• A Little Rain Never Hurt Anyone – Asagiri Jam ’18 – Day 1

    Feeling like a scaled down, chilled out and grown-up cousin of Fuji Rock, Asagiri Jam has been going strong since 2001. This perennially sold out, 10,000-person strong yet intimate party gives you plenty of time to sit back, relax, and really enjoy some music and some nature. And this year was no exception, with legends like Yo La Tengo, Clammbon and Boredoms shoulder to shoulder with artists like Gogo Penguin, Snail Mail and John Butler Trio. All this in an idyllic setting with an iconic view of Mt Fuji. What more could you ask for?

    Fun for young and young at heart. Photo: Taizo Konishi

    Fun for young and young at heart. Photo: Taio Konishi

    One thing that Asagiri Jam does incredibly well is to make you feel relaxed and never very rushed, with basically two comparatively understated stages just a stone’s throw from each other, as opposed to Fuji Rock’s multitude of stages and quite a bit of walking distance in between. The party winds down early on Saturday night as well, with music ending at 10:00 to give everyone plenty of chance to get some sleep and try to wake up for the sunrise. The performers channel this aesthetic well, with a lot more laid back vibes and fewer mosh pits than one might expect from a rock festival. Just a lot of good, clean fun.
    Things on Saturday started off nicely quirky. TV’s Musico Piccolino warmed up the Rainbow Stage with their particular brand of educational eclecticism, feeling like a group of musical pirates pillaging every genre possible. Japan’s Mouse on the Keys kept things interesting shortly afterwards on the Moonlight Stage, with their inspired experimental jazz reminding viewers that we aren’t in any rush here, just sit back, relax and enjoy the vibes.
    The biggest (uninvited) guest on Saturday was the rain, and while it was wasn’t unexpected, it did do a good job of dampening spirits. Rain was a central feature on the first day of the festival, kicking off just as things were starting to warm up, and kept up the downpour until the last performer of the night was just wrapping up.

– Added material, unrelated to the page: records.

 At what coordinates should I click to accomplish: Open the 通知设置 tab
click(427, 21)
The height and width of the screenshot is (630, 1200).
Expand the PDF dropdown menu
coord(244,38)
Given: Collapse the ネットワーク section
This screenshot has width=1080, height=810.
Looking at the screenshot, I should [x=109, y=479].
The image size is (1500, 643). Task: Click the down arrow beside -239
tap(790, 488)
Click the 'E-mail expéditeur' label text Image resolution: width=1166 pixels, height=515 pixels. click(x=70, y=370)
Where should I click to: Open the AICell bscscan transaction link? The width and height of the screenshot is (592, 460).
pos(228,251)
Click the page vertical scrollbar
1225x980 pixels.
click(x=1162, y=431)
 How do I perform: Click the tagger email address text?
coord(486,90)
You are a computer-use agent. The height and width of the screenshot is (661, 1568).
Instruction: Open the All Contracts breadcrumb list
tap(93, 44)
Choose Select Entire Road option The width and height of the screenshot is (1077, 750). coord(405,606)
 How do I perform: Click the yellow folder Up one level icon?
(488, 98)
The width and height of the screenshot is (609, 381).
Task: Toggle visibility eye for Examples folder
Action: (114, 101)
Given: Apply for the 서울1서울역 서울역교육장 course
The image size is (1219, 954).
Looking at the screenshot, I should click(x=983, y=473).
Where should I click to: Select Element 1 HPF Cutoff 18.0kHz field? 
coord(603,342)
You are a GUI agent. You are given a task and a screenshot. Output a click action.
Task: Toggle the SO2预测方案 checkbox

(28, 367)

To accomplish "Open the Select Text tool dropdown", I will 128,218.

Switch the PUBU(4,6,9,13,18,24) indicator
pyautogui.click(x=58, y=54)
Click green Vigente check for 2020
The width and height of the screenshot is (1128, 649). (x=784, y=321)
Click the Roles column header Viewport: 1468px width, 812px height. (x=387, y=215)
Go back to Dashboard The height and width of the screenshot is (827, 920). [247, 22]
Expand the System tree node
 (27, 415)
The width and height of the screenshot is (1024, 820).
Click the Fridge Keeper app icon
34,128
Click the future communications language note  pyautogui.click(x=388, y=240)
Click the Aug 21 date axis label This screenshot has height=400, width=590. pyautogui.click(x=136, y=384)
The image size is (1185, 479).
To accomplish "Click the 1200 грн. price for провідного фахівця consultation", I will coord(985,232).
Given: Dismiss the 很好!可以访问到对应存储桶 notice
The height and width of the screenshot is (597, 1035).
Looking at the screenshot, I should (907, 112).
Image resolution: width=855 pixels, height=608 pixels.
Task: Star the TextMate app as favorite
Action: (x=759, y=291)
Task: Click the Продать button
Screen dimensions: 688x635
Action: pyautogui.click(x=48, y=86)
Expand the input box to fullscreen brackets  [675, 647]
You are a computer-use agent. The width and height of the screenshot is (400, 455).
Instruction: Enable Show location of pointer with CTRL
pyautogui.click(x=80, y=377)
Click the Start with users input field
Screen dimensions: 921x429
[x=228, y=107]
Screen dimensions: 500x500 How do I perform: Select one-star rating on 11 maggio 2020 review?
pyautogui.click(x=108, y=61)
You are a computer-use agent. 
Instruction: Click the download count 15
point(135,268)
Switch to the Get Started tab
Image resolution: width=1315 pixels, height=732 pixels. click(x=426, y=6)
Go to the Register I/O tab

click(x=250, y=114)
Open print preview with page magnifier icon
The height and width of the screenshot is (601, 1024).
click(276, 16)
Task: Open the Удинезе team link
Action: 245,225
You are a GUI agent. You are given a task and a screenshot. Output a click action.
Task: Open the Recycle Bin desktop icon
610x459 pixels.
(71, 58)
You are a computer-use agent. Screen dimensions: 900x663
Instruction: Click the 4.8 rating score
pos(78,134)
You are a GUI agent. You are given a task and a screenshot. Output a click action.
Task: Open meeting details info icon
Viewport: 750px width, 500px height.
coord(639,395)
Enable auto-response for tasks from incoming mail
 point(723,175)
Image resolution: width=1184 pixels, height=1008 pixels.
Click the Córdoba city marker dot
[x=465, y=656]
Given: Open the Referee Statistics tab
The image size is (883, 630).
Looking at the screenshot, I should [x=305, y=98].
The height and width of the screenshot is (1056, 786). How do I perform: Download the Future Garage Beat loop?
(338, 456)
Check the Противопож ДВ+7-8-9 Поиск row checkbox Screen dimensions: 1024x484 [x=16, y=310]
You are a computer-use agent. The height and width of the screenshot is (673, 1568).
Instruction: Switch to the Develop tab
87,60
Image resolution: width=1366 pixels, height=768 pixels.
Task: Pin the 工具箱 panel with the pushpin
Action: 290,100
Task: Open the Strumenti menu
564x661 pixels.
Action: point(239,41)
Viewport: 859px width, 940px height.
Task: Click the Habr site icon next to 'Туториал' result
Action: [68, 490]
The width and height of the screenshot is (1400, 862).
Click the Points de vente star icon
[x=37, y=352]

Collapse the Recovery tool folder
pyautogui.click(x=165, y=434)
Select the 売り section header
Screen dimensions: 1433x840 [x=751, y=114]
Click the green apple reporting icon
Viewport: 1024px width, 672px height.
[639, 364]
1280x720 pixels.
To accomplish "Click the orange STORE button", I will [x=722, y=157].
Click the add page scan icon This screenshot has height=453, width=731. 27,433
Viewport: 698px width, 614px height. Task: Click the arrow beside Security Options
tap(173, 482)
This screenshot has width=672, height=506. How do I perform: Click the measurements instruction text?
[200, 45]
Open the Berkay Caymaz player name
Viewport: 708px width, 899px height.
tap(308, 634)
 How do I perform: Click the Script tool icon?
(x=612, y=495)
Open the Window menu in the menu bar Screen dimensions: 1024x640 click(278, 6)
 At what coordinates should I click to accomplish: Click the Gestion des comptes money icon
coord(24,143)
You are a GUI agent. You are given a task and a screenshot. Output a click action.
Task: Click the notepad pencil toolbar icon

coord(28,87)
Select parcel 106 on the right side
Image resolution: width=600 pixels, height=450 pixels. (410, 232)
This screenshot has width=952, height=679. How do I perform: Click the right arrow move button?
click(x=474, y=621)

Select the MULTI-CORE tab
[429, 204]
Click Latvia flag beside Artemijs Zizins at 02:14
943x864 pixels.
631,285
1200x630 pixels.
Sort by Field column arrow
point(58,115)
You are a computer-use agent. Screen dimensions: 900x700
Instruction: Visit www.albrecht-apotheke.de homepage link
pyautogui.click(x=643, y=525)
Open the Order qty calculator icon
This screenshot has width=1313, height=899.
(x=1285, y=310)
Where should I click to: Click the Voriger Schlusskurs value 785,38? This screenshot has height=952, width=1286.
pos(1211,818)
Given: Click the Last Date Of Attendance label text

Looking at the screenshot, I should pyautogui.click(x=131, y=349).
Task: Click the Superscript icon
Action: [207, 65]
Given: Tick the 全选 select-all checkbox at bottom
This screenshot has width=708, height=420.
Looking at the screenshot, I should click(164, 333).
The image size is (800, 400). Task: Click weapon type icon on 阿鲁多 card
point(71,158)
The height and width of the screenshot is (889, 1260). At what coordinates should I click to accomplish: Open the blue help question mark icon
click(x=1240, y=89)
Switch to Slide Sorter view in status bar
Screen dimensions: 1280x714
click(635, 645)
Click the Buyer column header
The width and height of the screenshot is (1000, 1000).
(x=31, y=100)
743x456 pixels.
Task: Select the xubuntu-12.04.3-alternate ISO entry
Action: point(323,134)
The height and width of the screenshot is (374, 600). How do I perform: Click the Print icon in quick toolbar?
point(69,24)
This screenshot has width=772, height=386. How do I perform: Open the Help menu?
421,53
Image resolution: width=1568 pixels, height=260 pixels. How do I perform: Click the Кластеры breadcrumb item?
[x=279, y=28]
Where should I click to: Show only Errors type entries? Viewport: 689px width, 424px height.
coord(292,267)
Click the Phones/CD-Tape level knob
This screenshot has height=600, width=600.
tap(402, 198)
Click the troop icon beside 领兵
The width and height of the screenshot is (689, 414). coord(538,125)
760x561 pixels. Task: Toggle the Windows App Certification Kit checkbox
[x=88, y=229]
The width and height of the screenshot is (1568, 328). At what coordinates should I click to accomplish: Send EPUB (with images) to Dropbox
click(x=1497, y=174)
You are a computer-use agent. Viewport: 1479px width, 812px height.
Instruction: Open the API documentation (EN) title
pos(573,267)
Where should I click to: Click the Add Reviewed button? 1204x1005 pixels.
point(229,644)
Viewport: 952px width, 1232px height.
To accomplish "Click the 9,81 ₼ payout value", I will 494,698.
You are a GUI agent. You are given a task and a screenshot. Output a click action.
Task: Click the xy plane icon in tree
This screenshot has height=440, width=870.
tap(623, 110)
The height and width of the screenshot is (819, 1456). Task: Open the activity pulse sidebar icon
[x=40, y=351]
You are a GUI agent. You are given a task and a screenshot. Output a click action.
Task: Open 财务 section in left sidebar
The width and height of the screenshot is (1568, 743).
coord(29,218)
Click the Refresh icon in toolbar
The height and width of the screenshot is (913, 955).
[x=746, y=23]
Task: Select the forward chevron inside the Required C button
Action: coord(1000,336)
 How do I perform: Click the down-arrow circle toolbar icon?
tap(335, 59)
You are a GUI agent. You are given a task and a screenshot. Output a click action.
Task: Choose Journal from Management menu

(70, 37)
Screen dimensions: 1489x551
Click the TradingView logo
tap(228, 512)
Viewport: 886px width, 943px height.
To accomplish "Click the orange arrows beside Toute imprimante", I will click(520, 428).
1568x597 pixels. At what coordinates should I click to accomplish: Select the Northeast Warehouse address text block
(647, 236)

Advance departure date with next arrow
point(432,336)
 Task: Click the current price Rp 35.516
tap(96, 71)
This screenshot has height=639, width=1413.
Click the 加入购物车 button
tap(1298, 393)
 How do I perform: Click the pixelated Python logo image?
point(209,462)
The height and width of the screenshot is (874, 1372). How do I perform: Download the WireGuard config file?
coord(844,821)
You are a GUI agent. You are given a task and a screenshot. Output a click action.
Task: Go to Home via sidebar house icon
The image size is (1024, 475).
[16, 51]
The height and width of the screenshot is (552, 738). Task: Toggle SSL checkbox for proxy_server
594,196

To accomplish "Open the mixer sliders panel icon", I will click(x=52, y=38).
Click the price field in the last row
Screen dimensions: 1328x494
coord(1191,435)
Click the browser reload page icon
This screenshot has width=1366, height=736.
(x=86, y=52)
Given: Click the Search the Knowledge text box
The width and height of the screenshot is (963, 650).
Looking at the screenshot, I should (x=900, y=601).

    CHAI Brings the energy, and the rain. Photo by Taio Konishi

    CHAI Brings the energy, and the rain. Photo: Taio Konishi

    This didn’t slow down the momentum of some of the day’s strongest acts though, notably early afternoon act and rising star CHAI. This 4 piece from Nagoya has had a big, big year. They were the top pick of last year’s Fuji Rock Rookie a Go-Go, and this year their step up to that festival’s Red Marquee stage with a packed crowd proved that they are just as comfortable on a large stage as they are on a small one. Their relatively intimate Moonlight Stage set brought the festival’s first real kinetic energy with their unique blend of funky neo-kawaii pop.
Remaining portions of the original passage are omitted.